(Records from a data collection)
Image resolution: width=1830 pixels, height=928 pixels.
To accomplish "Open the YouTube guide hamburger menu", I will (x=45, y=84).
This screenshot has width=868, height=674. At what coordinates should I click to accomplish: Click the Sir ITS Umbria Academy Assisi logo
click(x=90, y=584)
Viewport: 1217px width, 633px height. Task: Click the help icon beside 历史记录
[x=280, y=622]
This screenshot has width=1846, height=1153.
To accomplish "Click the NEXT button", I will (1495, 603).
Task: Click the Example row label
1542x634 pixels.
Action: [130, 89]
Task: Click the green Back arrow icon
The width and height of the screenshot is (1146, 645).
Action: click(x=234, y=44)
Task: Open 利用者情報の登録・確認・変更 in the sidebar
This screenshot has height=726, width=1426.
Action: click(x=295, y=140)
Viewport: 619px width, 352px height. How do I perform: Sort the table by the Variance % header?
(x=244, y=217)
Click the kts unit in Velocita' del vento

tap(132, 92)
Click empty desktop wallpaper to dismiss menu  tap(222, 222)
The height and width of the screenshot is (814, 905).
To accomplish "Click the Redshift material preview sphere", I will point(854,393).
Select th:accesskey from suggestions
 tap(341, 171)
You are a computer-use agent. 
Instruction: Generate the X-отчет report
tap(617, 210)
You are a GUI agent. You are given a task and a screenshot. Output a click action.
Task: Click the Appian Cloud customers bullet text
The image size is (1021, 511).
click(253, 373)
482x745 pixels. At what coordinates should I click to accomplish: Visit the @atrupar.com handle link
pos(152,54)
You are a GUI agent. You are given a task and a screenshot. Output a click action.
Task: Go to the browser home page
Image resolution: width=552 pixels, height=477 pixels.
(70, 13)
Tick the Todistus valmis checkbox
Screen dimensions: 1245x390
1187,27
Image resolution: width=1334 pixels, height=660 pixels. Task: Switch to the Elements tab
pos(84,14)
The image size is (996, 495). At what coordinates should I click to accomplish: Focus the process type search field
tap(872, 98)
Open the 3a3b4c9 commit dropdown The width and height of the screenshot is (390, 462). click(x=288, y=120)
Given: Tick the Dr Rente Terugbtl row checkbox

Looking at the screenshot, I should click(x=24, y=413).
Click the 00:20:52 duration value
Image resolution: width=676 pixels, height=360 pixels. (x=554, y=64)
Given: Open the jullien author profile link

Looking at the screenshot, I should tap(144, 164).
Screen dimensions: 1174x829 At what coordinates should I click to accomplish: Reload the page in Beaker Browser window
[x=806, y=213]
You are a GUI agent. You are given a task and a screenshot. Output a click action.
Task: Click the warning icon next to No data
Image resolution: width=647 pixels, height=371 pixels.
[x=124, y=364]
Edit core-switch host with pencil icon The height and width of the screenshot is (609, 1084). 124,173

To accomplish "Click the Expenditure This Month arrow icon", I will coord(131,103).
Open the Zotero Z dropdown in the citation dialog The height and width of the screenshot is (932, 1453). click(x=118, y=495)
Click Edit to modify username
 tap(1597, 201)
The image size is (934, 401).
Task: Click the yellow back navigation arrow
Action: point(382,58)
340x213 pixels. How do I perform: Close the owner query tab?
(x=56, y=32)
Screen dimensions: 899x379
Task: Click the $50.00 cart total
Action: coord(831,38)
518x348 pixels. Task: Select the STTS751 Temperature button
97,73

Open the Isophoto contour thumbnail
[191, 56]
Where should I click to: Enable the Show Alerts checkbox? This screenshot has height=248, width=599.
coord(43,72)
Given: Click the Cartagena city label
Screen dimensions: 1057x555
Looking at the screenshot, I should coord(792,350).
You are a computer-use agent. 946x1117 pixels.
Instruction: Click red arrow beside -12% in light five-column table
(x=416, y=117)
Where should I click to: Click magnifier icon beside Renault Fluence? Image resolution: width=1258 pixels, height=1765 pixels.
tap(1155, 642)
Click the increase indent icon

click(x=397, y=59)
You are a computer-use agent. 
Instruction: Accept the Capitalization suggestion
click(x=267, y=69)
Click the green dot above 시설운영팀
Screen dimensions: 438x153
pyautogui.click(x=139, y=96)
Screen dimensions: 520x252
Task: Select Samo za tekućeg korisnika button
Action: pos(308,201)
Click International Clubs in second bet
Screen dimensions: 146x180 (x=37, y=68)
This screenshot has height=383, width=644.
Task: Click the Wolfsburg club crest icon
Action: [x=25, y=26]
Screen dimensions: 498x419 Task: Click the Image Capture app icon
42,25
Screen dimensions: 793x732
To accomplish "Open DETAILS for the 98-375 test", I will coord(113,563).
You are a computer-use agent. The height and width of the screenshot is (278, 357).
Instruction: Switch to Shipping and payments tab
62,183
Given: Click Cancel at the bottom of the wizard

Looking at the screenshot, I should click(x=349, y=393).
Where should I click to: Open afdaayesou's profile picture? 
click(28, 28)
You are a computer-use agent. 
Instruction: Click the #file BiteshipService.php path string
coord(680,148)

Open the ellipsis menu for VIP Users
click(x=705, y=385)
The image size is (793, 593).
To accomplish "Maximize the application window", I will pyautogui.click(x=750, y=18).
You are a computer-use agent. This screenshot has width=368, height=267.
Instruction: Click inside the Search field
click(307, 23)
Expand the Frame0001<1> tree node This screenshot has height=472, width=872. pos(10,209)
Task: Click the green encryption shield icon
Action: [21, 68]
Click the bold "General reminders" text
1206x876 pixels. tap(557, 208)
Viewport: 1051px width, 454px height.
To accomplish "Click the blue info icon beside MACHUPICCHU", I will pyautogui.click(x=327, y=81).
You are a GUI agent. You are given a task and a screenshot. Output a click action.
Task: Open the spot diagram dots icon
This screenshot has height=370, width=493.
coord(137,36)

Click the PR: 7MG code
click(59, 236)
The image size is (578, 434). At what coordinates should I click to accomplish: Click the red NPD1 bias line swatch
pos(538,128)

BRIEF ->
Quote the records from their first line to the line with "Task: Click the Appian", inclusive, without adding or dropping anything.

RESPONSE TO THE EXERCISE ->
Image resolution: width=1830 pixels, height=928 pixels.
To accomplish "Open the YouTube guide hamburger menu", I will (x=45, y=84).
This screenshot has width=868, height=674. At what coordinates should I click to accomplish: Click the Sir ITS Umbria Academy Assisi logo
click(x=90, y=584)
Viewport: 1217px width, 633px height. Task: Click the help icon beside 历史记录
[x=280, y=622]
This screenshot has width=1846, height=1153.
To accomplish "Click the NEXT button", I will (1495, 603).
Task: Click the Example row label
1542x634 pixels.
Action: [130, 89]
Task: Click the green Back arrow icon
The width and height of the screenshot is (1146, 645).
Action: click(x=234, y=44)
Task: Open 利用者情報の登録・確認・変更 in the sidebar
This screenshot has height=726, width=1426.
Action: click(x=295, y=140)
Viewport: 619px width, 352px height. How do I perform: Sort the table by the Variance % header?
(x=244, y=217)
Click the kts unit in Velocita' del vento

tap(132, 92)
Click empty desktop wallpaper to dismiss menu  tap(222, 222)
The height and width of the screenshot is (814, 905).
To accomplish "Click the Redshift material preview sphere", I will point(854,393).
Select th:accesskey from suggestions
 tap(341, 171)
You are a computer-use agent. 
Instruction: Generate the X-отчет report
tap(617, 210)
You are a GUI agent. You are given a task and a screenshot. Output a click action.
Task: Click the Appian Cloud customers bullet text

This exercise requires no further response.